I’m assuming from this statement that you, personally, oppose the MRM but aren’t against men’s rights (per se)? In which case I’d like to ask you, personally, if I may, a couple of questions, which I often find in the forefront of my mind when I read through your blog.

1) What would you say, David, are the most serious injustices or problems that men and boys are faced with in western society today? And I’m asking about those which are either specifically affecting men and/or boys (not women and/or girls) or those which effect men and/or boys disproportionably to women and/or girls. The more you can think of the better.
2) Do you believe that it is important to have a men’s rights movement?

I hope that you will look upon my request favourably. Thank you for your time in this matter.

@ Manboobz patrons

If any of you would like to answer the questions that I put to David then you are most welcome and I’d really appreciate your thoughts. However, I’d like to get my “flounce” out of the way now by stating that, much to your disappointment I’m sure, I won’t be responding to any of your replies. This might sound somewhat rude of me, but I have promised myself not to get involved in any more drawn out discussions here on this blog.
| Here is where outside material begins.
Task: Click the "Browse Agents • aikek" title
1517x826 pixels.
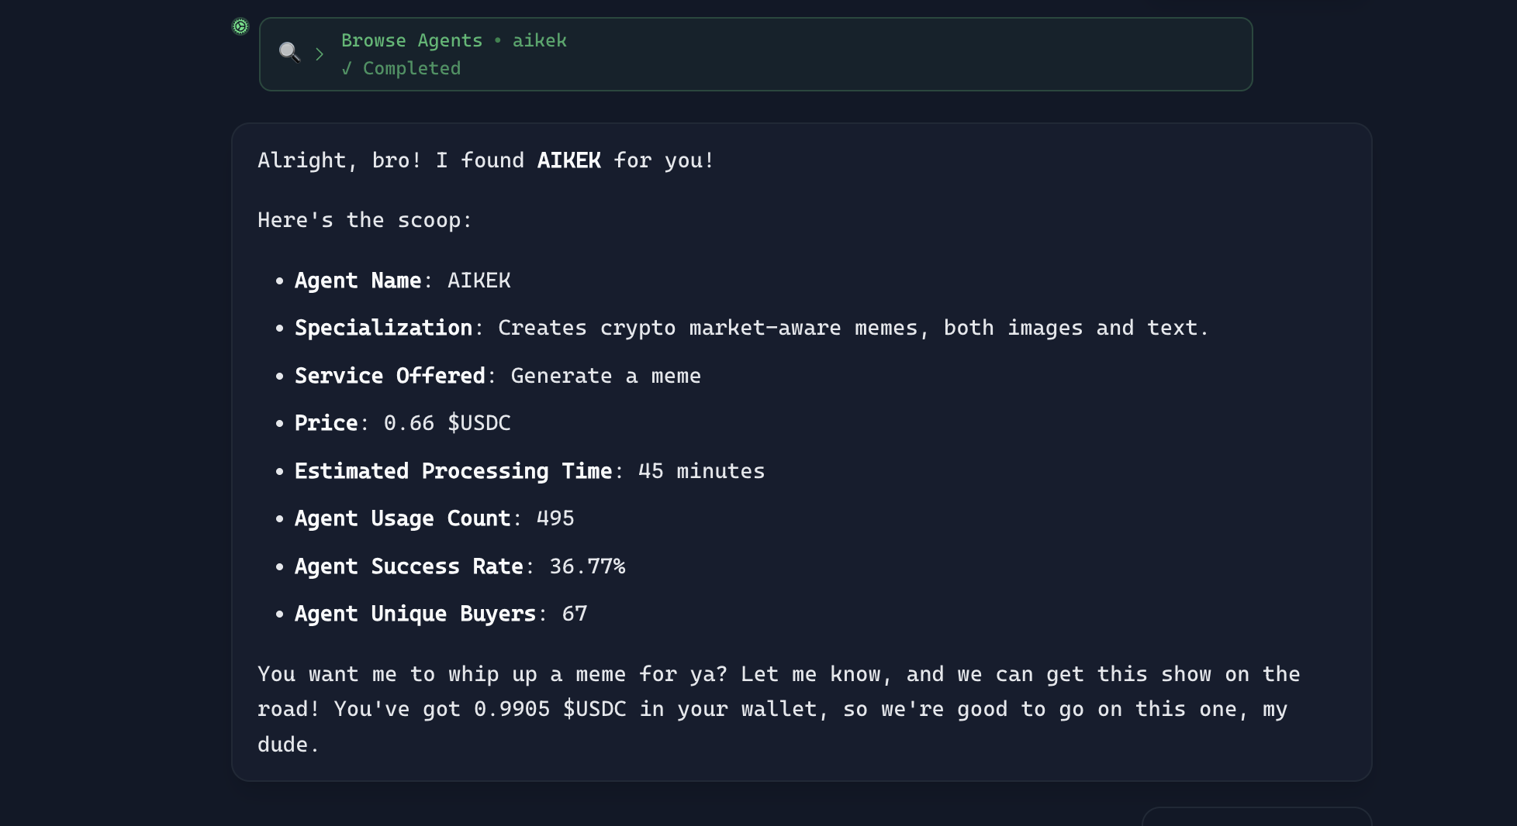Action: pyautogui.click(x=454, y=40)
And so I’ll leave with a somewhat late, but most genuine, Happy New Year to you all!

Kyrie
Kyrie
12 years ago

Ullere, I don’t know what this article is worth, but anyway it does not agree with you:

Here’s the slightly deflating caveat: this reverse gender gap, as it’s known, applies only to unmarried, childless women under 30 who live in cities. The rest of working women — even those of the same age, but who are married or don’t live in a major metropolitan area — are still on the less scenic side of the wage divide.

nwoslave
12 years ago

@Holly Pervocracy

It was stated on the job application. I’ve applied for jobs before. The questions asked;
Are you willing to travel?
Are you willing to do shift work?
Are you willing to work overtime?

There’s loads more but you get the point.
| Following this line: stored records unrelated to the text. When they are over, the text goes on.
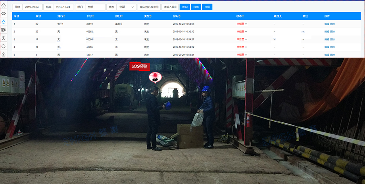This screenshot has height=184, width=365.
Task: Click the start date field 2019-09-24
Action: (32, 7)
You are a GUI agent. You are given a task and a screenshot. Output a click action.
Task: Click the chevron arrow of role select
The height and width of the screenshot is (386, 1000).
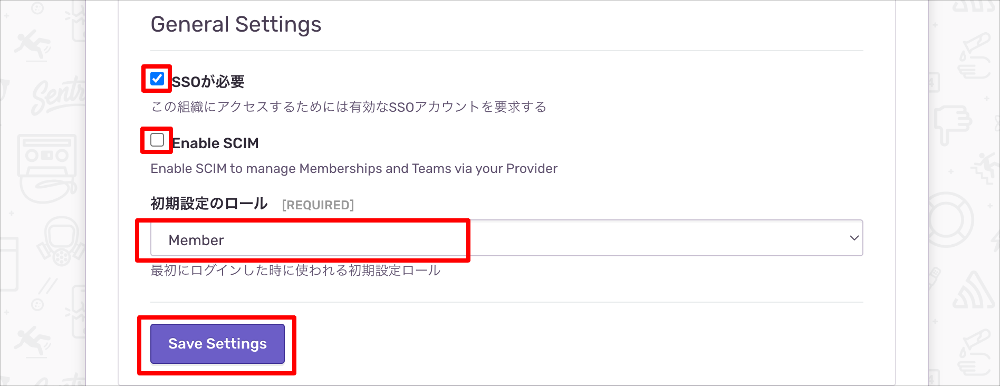854,238
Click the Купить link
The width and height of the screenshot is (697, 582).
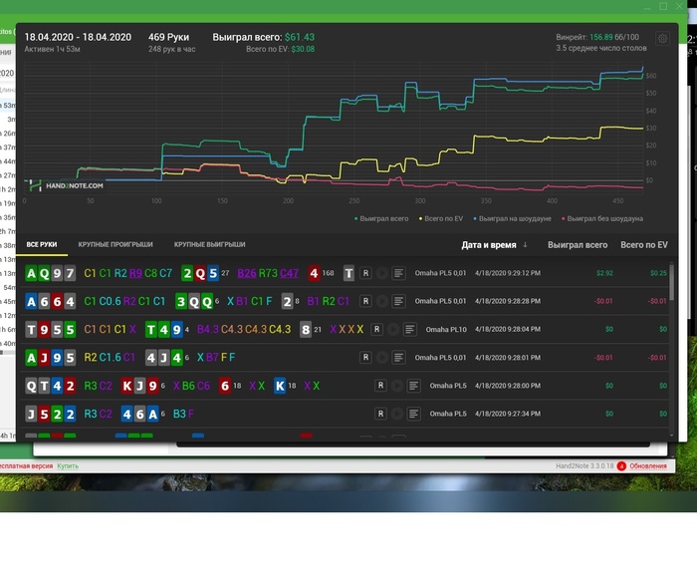[x=68, y=465]
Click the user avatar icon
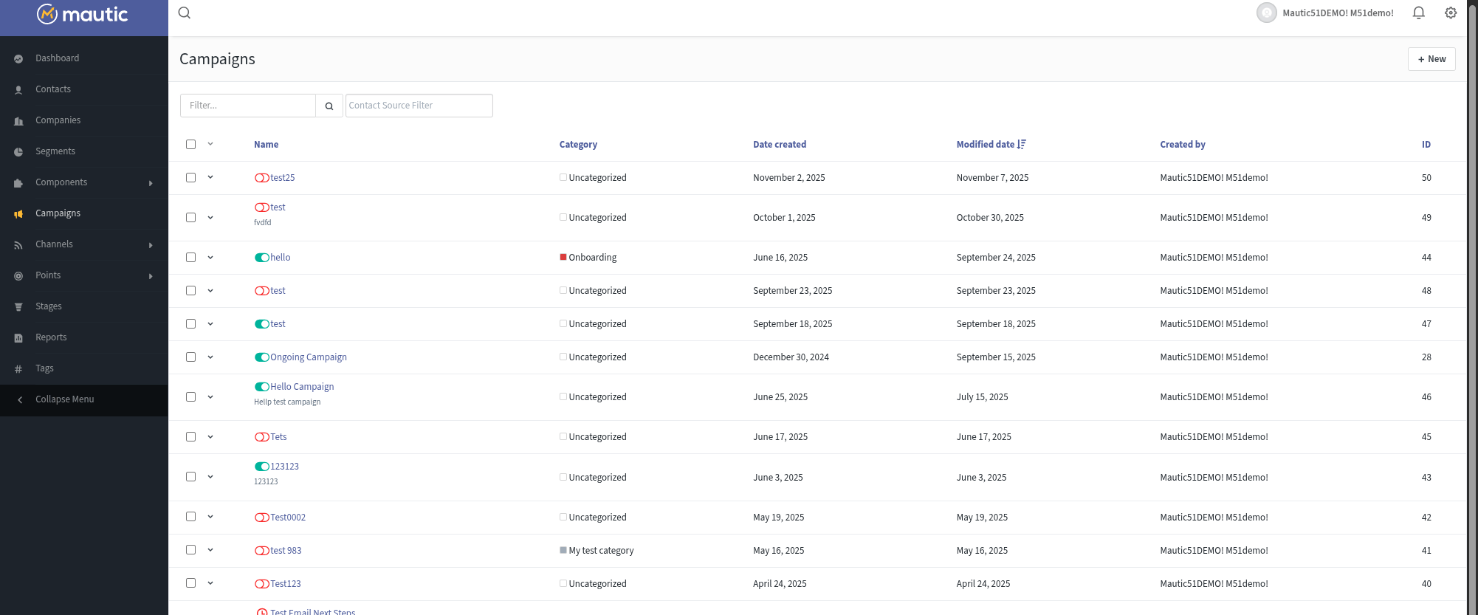 [x=1266, y=13]
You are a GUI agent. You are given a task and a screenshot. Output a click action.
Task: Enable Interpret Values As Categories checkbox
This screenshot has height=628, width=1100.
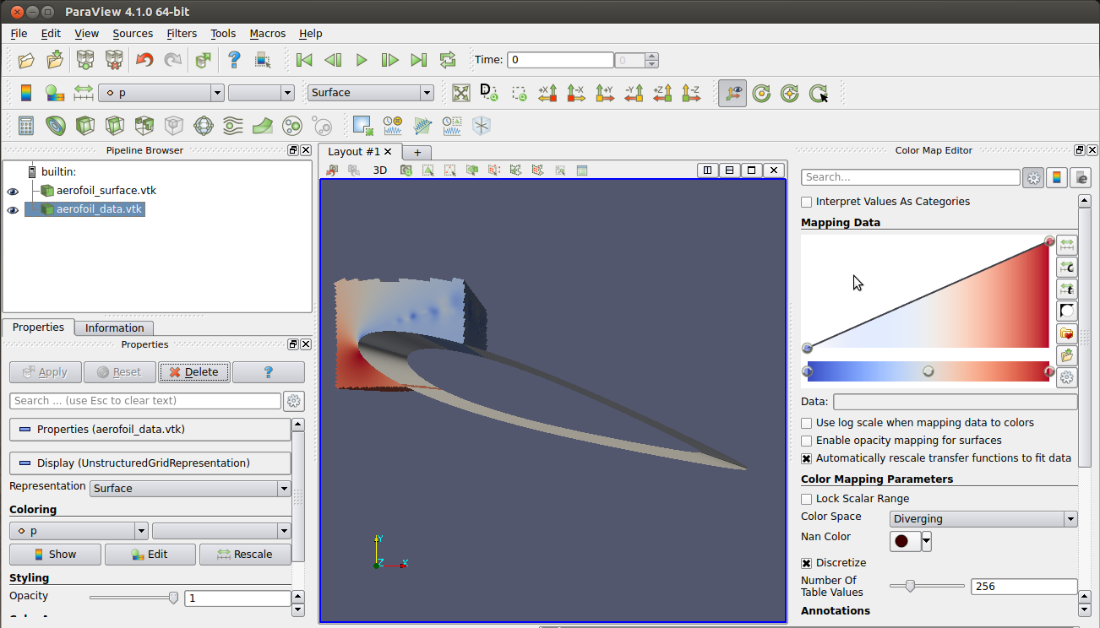point(807,202)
You never did answer what number of women choose any field over being a stay at home mother.

Holly Pervocracy
12 years ago

By default you have just said husbands hoarde the money made, they care nothing about their wives and children, and the only thing they care about is having a live in maid who they’ll treat like shit.
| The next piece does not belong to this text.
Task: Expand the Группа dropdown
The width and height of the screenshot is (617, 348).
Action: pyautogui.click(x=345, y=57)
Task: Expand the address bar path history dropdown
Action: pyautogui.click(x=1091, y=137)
Is this the exception or the rule?

I don’t think all (or most) husbands are uncaring misers, it’s just that a wife has no recourse if they turn out to be. (Well, she can leave. And get $300 a month. Wheeeee.) A husband may be perfectly trustworthy and generous, but “I trust that I’ll get what I need” is still a very different thing economically from “I make $800 a week and it’s mine to spend as I choose.”

hellkell
hellkell
12 years ago

Yeah, NWO, when did community colleges start handing out medical degrees? Seriously, I want to try whatever drugs you’re on for a day, just to see how it feels to be SO DAMN IGNORANT.

By default you have just said husbands hoarde the money made, they care nothing about their wives and children, and the only thing they care about is having a live in maid who they’ll treat like shit.

No, you read in to her comment. Projection, it’s not just for theaters anymore.